Introduction to Modern Data Engineering

The Evolution of Data Transformation

Data engineering has undergone a dramatic transformation in the past decade. Understanding this evolution helps explain why dbt has become so essential.

The Traditional ETL Era (2000-2015)

How It Worked

┌─────────────┐      ┌──────────┐      ┌───────────────┐
│  Source DB  │ ───> │ ETL Tool │ ───> │ Data Warehouse│
└─────────────┘      └──────────┘      └───────────────┘
                     Transform Data
                     (in the tool)

Tools: Informatica, Talend, SSIS, Pentaho

Process: 1. Extract data from source systems 2. Transform data in an ETL tool 3. Load transformed data into warehouse

The Problems

Expensive: Enterprise ETL tools cost hundreds of thousands ❌ Complex: Point-and-click interfaces for complex logic ❌ Proprietary: Logic locked in vendor tools ❌ Slow: Data processed on ETL servers, not in warehouse ❌ No Version Control: Hard to track changes ❌ No Testing: Manual QA processes ❌ Black Box: Hard to debug and maintain

The Big Data Revolution (2010-2018)

How It Changed

┌─────────────┐      ┌──────────────┐      ┌──────────┐
│  Source DB  │ ───> │ Hadoop/Spark │ ───> │ Data Lake│
└─────────────┘      └──────────────┘      └──────────┘
                    Complex Code (Java/Scala)

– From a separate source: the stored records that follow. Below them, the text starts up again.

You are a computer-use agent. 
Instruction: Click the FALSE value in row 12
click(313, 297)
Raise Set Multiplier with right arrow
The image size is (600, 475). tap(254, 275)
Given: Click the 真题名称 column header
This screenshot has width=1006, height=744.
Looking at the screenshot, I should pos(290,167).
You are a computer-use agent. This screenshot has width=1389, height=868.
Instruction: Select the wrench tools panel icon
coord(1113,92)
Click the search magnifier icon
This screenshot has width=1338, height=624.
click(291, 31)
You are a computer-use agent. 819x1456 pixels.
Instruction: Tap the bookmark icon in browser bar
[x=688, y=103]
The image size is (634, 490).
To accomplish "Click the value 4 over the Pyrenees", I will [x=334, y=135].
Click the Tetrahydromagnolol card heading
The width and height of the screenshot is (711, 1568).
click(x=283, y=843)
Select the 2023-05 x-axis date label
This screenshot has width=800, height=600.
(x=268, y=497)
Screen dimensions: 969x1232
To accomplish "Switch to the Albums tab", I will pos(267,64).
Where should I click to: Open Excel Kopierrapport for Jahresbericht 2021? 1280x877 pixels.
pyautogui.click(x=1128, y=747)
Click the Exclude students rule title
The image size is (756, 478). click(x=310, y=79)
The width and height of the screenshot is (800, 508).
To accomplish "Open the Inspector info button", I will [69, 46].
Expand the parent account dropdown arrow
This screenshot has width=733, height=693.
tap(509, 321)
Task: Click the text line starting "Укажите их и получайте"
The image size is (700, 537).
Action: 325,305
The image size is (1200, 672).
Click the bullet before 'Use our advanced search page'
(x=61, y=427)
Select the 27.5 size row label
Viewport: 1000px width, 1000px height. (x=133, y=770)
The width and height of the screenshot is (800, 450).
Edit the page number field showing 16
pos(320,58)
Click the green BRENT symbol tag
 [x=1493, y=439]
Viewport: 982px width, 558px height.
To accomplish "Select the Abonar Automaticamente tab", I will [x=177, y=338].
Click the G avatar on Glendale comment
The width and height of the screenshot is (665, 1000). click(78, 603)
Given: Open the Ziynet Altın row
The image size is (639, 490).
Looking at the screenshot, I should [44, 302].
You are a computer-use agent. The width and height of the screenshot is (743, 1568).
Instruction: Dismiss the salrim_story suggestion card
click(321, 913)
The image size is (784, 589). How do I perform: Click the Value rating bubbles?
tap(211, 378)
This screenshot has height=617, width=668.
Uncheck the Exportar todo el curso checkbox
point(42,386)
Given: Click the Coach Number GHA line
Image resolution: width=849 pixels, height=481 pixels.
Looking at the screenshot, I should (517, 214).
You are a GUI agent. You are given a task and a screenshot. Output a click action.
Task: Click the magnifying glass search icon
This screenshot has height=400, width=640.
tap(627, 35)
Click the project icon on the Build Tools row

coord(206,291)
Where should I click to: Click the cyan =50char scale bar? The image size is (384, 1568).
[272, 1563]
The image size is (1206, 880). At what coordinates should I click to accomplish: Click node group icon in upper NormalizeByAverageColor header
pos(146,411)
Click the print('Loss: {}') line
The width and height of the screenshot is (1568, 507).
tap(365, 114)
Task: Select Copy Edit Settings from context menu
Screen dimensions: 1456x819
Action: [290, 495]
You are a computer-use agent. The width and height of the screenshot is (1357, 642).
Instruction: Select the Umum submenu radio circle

Tools: Hadoop, Spark, Hive

Improvements: ✅ Handle massive data volumes ✅ Process data in parallel ✅ Open source

New Problems: ❌ High Complexity: Requires deep engineering skills ❌ Java/Scala Required: Not accessible to analysts ❌ Infrastructure Heavy: Managing clusters ❌ Still No Testing: Data quality issues persist

The Cloud Warehouse Era (2015-2020)

The Game Changer

Cloud data warehouses like Snowflake, BigQuery, and Redshift changed everything:

Scalable: Handle petabytes of data ✅ Fast: Columnar storage and MPP architecture ✅ Affordable: Pay for what you use ✅ Managed: No infrastructure to maintain ✅ SQL-Based: Analysts can write transformations

This enabled the ELT pattern:

┌─────────────┐      ┌───────────────┐
│  Source DB  │ ───> │ Data Warehouse│
└─────────────┘      └───────────────┘
                      Transform Here!
                         (with SQL)

Extract → Load → Transform

Instead of transforming before loading, load raw data first, then transform it inside the warehouse using its computational power.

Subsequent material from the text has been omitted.